EXERCISE DESCRIPTION » Everything in the records below should be set down again, word for word.

- - - - -

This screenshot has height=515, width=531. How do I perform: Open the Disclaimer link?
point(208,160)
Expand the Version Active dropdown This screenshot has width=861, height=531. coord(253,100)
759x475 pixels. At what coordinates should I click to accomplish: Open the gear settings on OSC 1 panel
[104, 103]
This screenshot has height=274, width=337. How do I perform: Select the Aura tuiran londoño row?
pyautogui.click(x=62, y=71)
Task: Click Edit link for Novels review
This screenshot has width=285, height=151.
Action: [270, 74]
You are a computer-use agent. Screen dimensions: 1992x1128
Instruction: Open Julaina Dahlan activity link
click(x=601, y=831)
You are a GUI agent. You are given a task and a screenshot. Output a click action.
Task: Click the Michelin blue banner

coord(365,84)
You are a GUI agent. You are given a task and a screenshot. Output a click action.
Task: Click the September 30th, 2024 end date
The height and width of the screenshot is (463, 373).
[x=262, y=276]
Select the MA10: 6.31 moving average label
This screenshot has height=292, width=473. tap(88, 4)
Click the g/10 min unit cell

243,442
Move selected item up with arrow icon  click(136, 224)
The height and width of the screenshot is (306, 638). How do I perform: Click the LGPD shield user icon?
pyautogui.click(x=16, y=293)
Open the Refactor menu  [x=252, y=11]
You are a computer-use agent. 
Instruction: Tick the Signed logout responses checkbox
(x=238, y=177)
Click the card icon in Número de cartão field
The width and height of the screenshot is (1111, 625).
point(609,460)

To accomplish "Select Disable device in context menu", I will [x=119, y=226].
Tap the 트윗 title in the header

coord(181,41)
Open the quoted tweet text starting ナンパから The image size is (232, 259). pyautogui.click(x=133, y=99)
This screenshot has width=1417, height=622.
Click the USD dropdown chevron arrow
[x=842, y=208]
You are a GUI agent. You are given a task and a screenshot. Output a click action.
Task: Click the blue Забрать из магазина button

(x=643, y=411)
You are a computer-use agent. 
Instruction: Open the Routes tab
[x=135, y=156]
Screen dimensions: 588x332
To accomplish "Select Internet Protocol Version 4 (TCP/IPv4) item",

- - - - -

TASK RESPONSE »
This screenshot has height=515, width=531. How do I perform: Open the Disclaimer link?
point(208,160)
Expand the Version Active dropdown This screenshot has width=861, height=531. coord(253,100)
759x475 pixels. At what coordinates should I click to accomplish: Open the gear settings on OSC 1 panel
[104, 103]
This screenshot has height=274, width=337. How do I perform: Select the Aura tuiran londoño row?
pyautogui.click(x=62, y=71)
Task: Click Edit link for Novels review
This screenshot has width=285, height=151.
Action: [270, 74]
You are a computer-use agent. Screen dimensions: 1992x1128
Instruction: Open Julaina Dahlan activity link
click(x=601, y=831)
You are a GUI agent. You are given a task and a screenshot. Output a click action.
Task: Click the Michelin blue banner

coord(365,84)
You are a GUI agent. You are given a task and a screenshot. Output a click action.
Task: Click the September 30th, 2024 end date
The height and width of the screenshot is (463, 373).
[x=262, y=276]
Select the MA10: 6.31 moving average label
This screenshot has height=292, width=473. tap(88, 4)
Click the g/10 min unit cell

243,442
Move selected item up with arrow icon  click(136, 224)
The height and width of the screenshot is (306, 638). How do I perform: Click the LGPD shield user icon?
pyautogui.click(x=16, y=293)
Open the Refactor menu  [x=252, y=11]
You are a computer-use agent. 
Instruction: Tick the Signed logout responses checkbox
(x=238, y=177)
Click the card icon in Número de cartão field
The width and height of the screenshot is (1111, 625).
point(609,460)

To accomplish "Select Disable device in context menu", I will [x=119, y=226].
Tap the 트윗 title in the header

coord(181,41)
Open the quoted tweet text starting ナンパから The image size is (232, 259). pyautogui.click(x=133, y=99)
This screenshot has width=1417, height=622.
Click the USD dropdown chevron arrow
[x=842, y=208]
You are a GUI agent. You are given a task and a screenshot. Output a click action.
Task: Click the blue Забрать из магазина button

(x=643, y=411)
You are a computer-use agent. 
Instruction: Open the Routes tab
[x=135, y=156]
Screen dimensions: 588x332
To accomplish "Select Internet Protocol Version 4 (TCP/IPv4) item",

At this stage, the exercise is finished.